このためCSRは、企業イメージ向上のための活動にとどまらず、企業統治、リスク管理、取引先管理、労務管理と結びつく概念として扱われるようになっています。
3.人権上の論点
CSRにおける人権上の論点は、企業が誰に対して、どのような影響を及ぼしているかを具体的に見る点にあります。企業は雇用主であり、商品・サービスの提供者であり、取引関係を通じて他社の労働環境にも影響を与える存在です。

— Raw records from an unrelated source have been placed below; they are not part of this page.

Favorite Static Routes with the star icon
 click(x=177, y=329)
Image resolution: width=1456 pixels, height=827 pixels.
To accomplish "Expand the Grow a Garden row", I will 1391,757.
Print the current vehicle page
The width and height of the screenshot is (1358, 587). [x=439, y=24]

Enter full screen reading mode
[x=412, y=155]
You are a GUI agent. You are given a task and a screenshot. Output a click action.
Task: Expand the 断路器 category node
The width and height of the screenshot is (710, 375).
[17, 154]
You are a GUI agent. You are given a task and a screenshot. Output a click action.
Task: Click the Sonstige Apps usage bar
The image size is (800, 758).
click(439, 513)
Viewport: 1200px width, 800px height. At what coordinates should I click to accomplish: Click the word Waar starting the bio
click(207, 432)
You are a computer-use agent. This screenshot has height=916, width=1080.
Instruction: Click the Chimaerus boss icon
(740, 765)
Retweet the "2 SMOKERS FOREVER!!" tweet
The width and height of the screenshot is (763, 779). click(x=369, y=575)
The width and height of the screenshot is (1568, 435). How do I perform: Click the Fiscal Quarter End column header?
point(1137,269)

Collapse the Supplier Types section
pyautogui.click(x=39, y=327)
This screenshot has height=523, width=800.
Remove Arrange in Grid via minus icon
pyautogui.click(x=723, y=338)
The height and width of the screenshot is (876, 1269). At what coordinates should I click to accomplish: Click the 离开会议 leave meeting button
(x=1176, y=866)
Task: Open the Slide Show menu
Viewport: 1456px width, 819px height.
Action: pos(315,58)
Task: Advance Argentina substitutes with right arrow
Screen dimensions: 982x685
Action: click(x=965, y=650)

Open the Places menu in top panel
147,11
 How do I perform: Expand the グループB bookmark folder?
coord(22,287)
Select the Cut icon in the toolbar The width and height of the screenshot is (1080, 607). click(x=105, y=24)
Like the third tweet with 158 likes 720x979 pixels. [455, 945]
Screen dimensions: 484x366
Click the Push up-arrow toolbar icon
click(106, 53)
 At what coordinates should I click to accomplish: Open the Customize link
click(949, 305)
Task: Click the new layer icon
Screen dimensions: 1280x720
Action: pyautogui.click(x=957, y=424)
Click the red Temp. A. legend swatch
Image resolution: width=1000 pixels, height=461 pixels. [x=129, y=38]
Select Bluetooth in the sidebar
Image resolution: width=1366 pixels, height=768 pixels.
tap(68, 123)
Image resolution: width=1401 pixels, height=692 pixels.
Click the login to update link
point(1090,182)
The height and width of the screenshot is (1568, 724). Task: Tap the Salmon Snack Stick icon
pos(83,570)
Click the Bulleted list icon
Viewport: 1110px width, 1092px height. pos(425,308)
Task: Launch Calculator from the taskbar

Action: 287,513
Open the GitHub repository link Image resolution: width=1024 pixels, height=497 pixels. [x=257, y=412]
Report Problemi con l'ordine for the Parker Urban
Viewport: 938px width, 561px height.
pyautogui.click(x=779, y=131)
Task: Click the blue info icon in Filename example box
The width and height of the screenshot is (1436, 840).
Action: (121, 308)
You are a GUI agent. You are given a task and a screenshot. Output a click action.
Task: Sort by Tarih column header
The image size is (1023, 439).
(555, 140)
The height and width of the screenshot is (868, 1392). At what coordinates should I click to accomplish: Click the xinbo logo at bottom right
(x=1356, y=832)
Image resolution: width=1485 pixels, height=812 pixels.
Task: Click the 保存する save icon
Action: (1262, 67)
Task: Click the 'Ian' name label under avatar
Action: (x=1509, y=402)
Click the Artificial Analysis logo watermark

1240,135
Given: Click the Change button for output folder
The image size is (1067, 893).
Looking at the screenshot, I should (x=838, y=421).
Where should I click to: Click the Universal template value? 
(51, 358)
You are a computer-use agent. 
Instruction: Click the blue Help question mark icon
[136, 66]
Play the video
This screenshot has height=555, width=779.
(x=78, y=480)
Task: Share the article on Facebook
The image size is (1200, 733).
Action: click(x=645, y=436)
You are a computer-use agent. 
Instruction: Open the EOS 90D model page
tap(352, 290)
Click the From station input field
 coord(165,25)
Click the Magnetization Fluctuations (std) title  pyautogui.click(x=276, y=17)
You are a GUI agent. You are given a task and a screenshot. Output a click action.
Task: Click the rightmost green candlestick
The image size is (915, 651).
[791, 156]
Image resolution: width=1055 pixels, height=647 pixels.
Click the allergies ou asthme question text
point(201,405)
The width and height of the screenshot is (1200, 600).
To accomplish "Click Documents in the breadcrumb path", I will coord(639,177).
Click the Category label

そのため、社内の差別やハラスメントだけでなく、サプライチェーン上の強制労働、児童労働、外国人労働者への不適切な扱い、消費者への不利益、地域住民への影響などもCSRの対象になります。
注意すべきなのは、CSRを「良いことをする活動」とだけ捉えると、企業活動によって生じる負の影響が見えにくくなることです。人権の視点では、企業が寄付や啓発活動を行っているかだけでなく、本業の中で人を傷つけたり、排除したり、不利な立場に置いたりしていないかが問われます。
CSRは、企業が社会から信頼を得るための広報活動ではなく、事業活動の中で人の尊厳や安全、公正な参加機会を損なわないための基本的な考え方として理解する必要があります。特にビジネスと人権の議論では、CSRは出発点であり、実際には人権方針の策定、取引先を含むリスク確認、相談・救済の仕組みづくりへと具体化されることになります。